To address your questions:

  1. Your first assumption about nextflow is absolutely right. Nextflow aims to provide reproducible pipelines by running specific tasks from within conda environments or docker/singularity (or other container environments). Usually, tools are run via CLI interfaces from within the containers and thus the container itself doesn't need an entrypoint. Within nextflow pipelines, these CLI interfaces can be given by scripts provided with the nextflow code, rather than necessarily be part of the tool / container. That being said, having a CLI interface for inference using stardist wouldn't be a bad idea in my opinion. migueLib already has some code for doing exactly this. Could maybe be an option to open a PR and add a CLI interface...

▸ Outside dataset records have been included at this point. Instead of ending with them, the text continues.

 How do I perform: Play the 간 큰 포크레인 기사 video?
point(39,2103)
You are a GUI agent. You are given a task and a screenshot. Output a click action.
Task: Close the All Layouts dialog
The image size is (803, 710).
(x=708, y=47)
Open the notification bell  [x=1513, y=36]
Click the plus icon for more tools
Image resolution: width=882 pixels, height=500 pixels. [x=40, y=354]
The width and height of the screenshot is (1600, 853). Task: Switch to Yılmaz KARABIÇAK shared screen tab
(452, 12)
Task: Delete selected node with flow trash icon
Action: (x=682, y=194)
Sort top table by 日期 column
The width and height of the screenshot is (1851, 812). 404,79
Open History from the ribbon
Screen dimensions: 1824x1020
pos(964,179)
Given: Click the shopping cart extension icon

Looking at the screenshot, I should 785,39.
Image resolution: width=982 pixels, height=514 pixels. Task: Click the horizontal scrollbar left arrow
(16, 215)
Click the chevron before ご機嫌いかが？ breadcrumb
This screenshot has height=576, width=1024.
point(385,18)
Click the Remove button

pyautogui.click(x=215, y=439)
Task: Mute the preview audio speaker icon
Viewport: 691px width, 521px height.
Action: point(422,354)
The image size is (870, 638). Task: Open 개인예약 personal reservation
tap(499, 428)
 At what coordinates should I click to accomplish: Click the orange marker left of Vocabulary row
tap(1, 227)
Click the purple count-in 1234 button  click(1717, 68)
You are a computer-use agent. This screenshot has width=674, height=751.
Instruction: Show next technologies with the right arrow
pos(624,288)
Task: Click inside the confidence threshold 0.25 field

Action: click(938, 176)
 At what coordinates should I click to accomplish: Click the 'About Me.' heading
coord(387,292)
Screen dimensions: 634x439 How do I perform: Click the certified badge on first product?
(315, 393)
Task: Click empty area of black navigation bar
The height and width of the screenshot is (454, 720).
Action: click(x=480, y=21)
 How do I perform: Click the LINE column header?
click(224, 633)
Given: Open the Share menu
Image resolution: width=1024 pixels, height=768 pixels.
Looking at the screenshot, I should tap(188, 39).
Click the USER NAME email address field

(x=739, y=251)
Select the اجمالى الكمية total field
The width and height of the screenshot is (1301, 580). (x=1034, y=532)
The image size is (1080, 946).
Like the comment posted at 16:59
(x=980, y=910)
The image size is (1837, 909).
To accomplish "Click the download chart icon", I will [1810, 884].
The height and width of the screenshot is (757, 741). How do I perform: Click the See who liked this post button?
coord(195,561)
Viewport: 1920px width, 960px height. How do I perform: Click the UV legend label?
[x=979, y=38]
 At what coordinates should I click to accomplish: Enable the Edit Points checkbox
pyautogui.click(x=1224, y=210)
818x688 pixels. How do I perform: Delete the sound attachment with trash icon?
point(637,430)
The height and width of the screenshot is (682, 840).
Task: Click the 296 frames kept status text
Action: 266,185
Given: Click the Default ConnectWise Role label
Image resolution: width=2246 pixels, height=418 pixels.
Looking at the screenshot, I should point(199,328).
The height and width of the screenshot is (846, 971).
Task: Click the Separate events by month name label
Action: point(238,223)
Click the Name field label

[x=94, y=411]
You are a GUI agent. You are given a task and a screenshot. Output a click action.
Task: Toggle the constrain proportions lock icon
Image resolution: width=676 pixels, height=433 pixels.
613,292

  2. The whole part about bioconda vs conda-forge was basically just me saying, that bioconda builds docker containers automatically on quay.io / biocontainers (and conda-forge doesnt). But since stardist is already on conda-forge, one can't create a bioconda recipe (because namespace is shared between the two channels).

  3. Regarding updating the container, the easiest from a maintenance standpoint I guess would be CI on the stardist repo, that automatically builds the container on each new release. I believe biocontainers would automatically make a PR to bump the version (via dependabot) everytime there would be a new pypi release. Ultimately again, I would leave this up to you and could help with the CI setup if required.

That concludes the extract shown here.